Records to use -
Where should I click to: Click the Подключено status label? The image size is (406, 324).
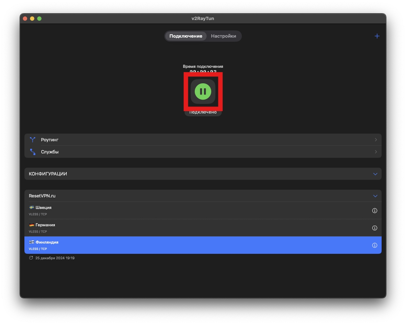click(x=203, y=113)
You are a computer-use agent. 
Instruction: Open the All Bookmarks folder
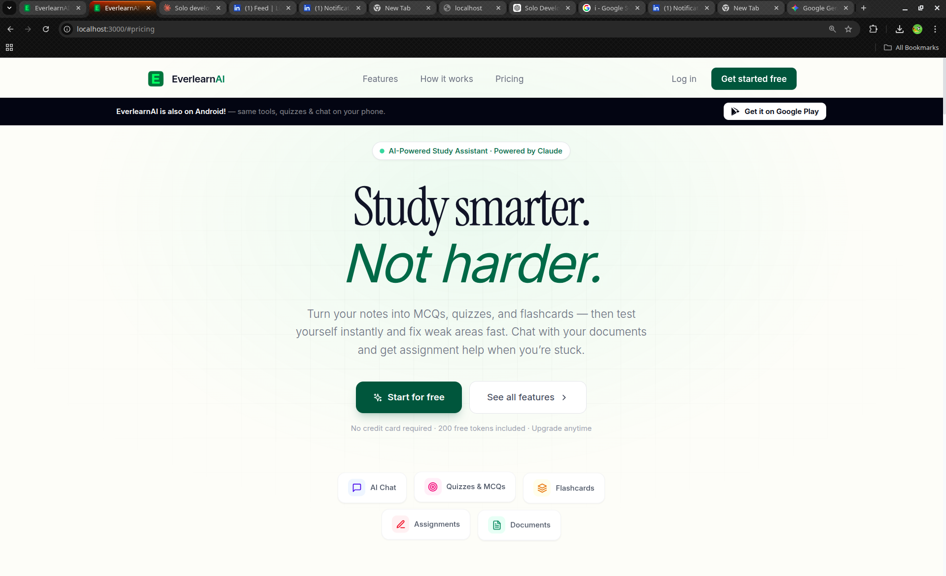pyautogui.click(x=911, y=47)
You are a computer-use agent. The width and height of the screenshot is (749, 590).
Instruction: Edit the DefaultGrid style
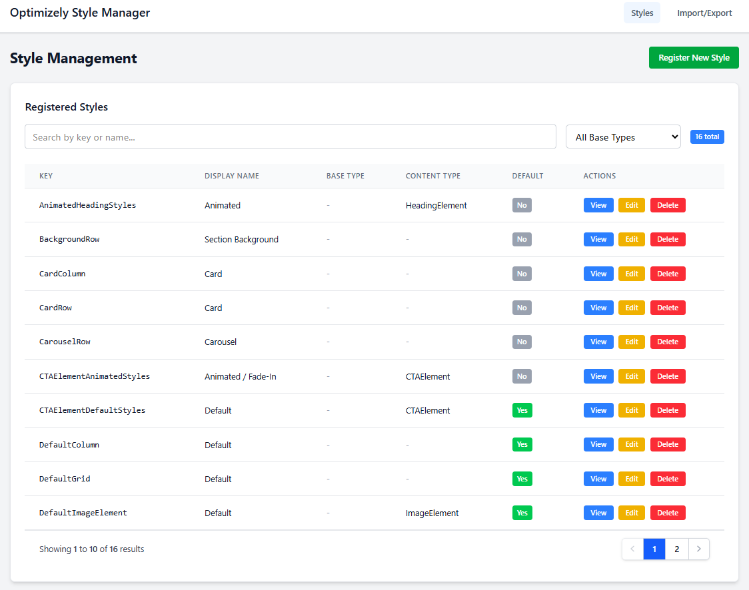(631, 479)
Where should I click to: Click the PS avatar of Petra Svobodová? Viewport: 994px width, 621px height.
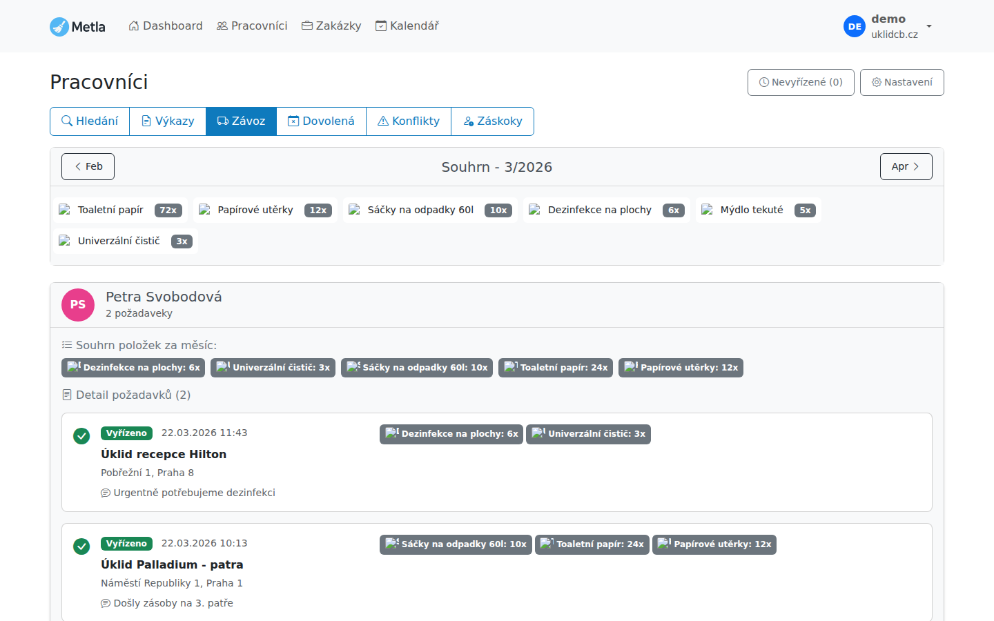click(x=78, y=305)
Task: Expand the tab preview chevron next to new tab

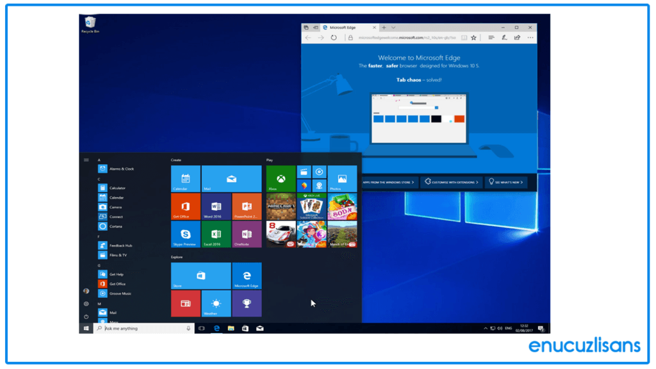Action: click(392, 28)
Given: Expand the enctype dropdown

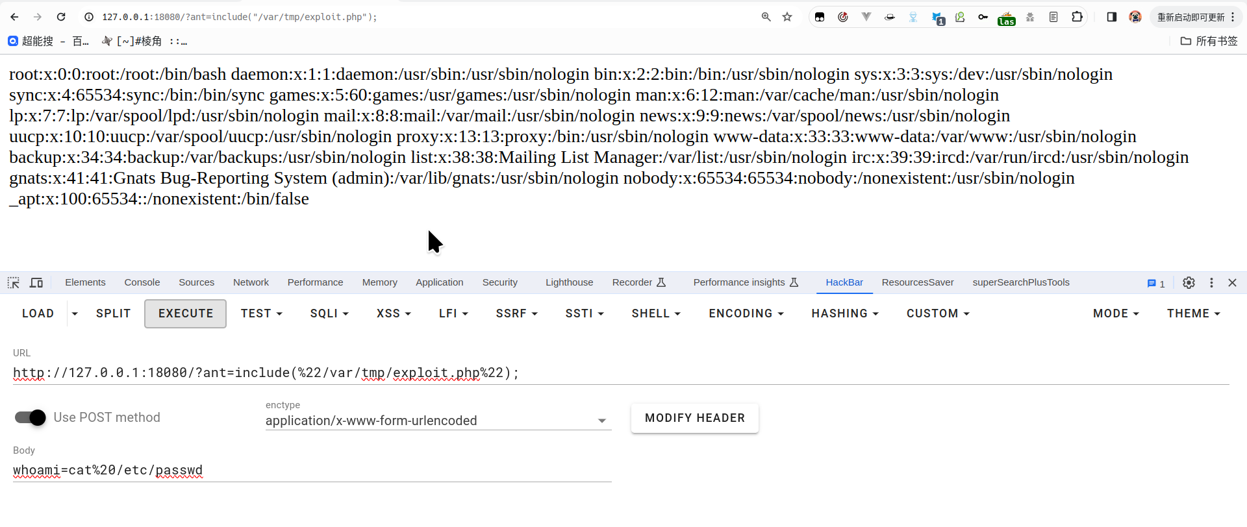Looking at the screenshot, I should (601, 421).
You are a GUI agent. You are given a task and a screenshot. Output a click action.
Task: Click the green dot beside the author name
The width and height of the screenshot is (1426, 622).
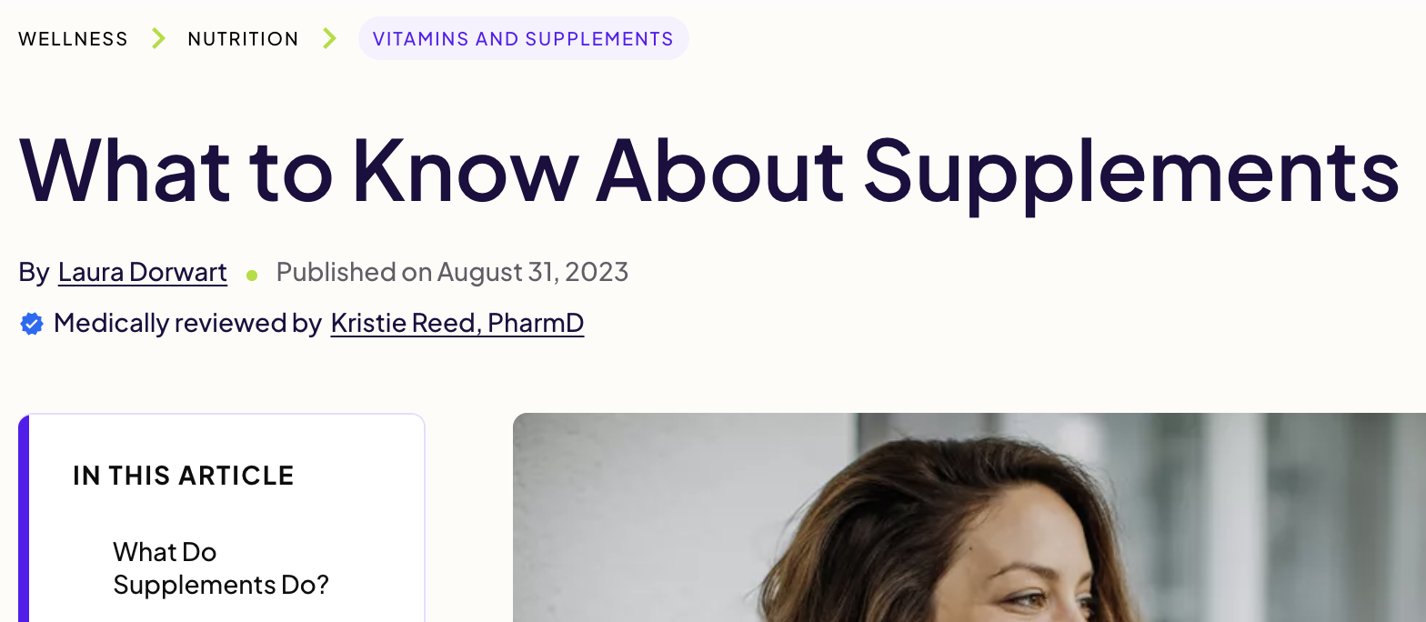click(252, 274)
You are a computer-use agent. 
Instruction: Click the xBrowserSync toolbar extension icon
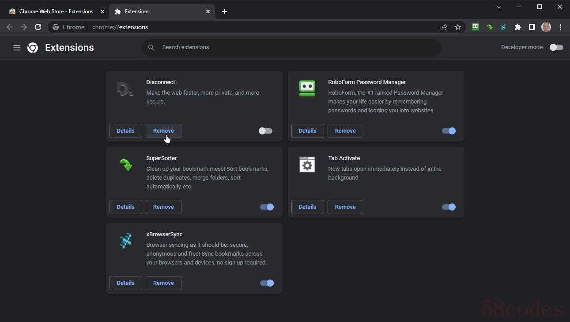pyautogui.click(x=503, y=27)
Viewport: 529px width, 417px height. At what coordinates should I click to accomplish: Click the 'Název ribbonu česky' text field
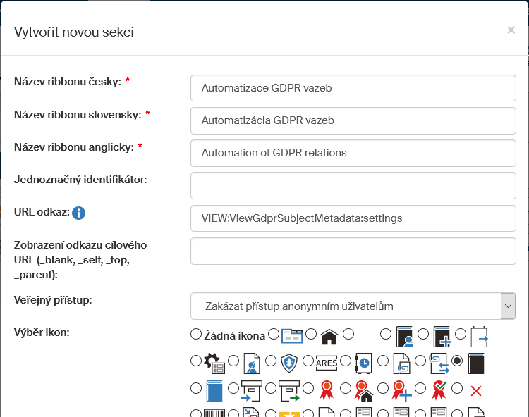353,88
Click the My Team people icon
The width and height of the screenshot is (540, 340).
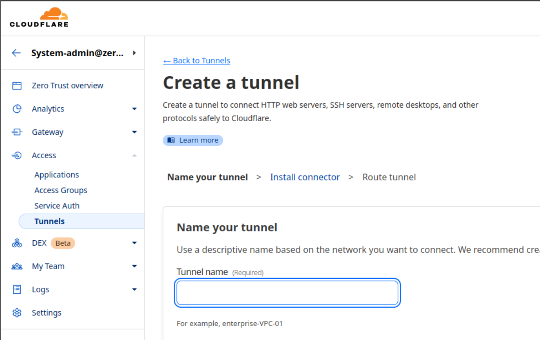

Directions for this task - What you return must match the lines above from the one with "You are a computer-use agent. The" through the one with "Task: Click the" exactly, with both ends included and the pictures excluded.

Task answer -
You are a computer-use agent. The width and height of the screenshot is (749, 590).
Instruction: Edit the DefaultGrid style
(631, 479)
Where should I click to: Click the PS avatar of Petra Svobodová? Viewport: 994px width, 621px height.
click(x=78, y=305)
Task: Expand the tab preview chevron next to new tab

Action: click(392, 28)
Given: Expand the enctype dropdown

Looking at the screenshot, I should (601, 421).
You are a GUI agent. You are given a task and a screenshot. Output a click action.
Task: Click the green dot beside the author name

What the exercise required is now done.